From 736d1551d47c61c93b25943334d132aa0f06b2c2 Mon Sep 17 00:00:00 2001
From: "A. Unique TensorFlower" <gardener@tensorflow.org>
Date: Fri, 24 Feb 2017 16:51:27 -0800
Subject: Temporarily disable buffer forwarding for GPU memory since we don't
 see a large gain in performance and potentially introduce bugs in Cuda
 kernels that rely on reads from read-only (texture cache) memory. Change:
 148520565

---
 tensorflow/core/framework/op_kernel.cc | 12 ++++++++++++
 1 file changed, 12 insertions(+)

diff --git a/tensorflow/core/framework/op_kernel.cc b/tensorflow/core/framework/op_kernel.cc
index 106fef16e3..2b0488d944 100644
--- a/tensorflow/core/framework/op_kernel.cc
+++ b/tensorflow/core/framework/op_kernel.cc
@@ -413,6 +413,18 @@ bool OpKernelContext::forward_input_to_output_with_shape(
       op_kernel().input_memory_types()[input_index]) {
     return false;
   }
+
+  // TODO(rmlarsen,zhengxq): Re-enable for GPU memory once kernels have been
+  // made forwarding aware or decorated to expose which inputs they rely on
+  // to access via the read-only texture cache.
+  // TODO(rmlarsen): Short term, move disabling logic into the kernels
+  // themselves for fine-grained control.

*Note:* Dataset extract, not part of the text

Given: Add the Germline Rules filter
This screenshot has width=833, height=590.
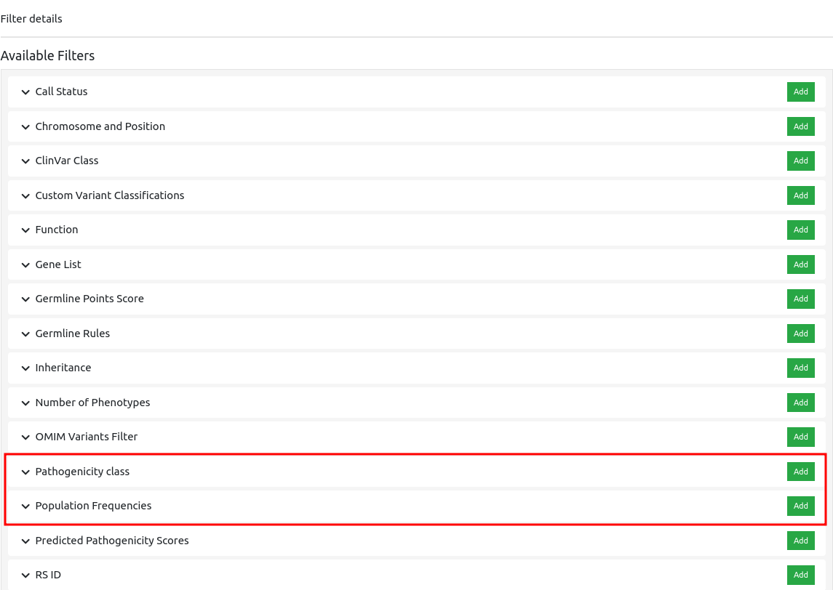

+  DCHECK(params_->device != nullptr);
+  if (op_kernel().output_memory_types()[output_index] == DEVICE_MEMORY &&
+      params_->device->attributes().device_type() == DEVICE_GPU) {
+    return false;
+  }
+
   // Check that output allocator attributes are not more restrictive than
   // input allocator attributes.
   const auto input_attr = params_->input_alloc_attrs == nullptr
-- 
cgit v1.2.3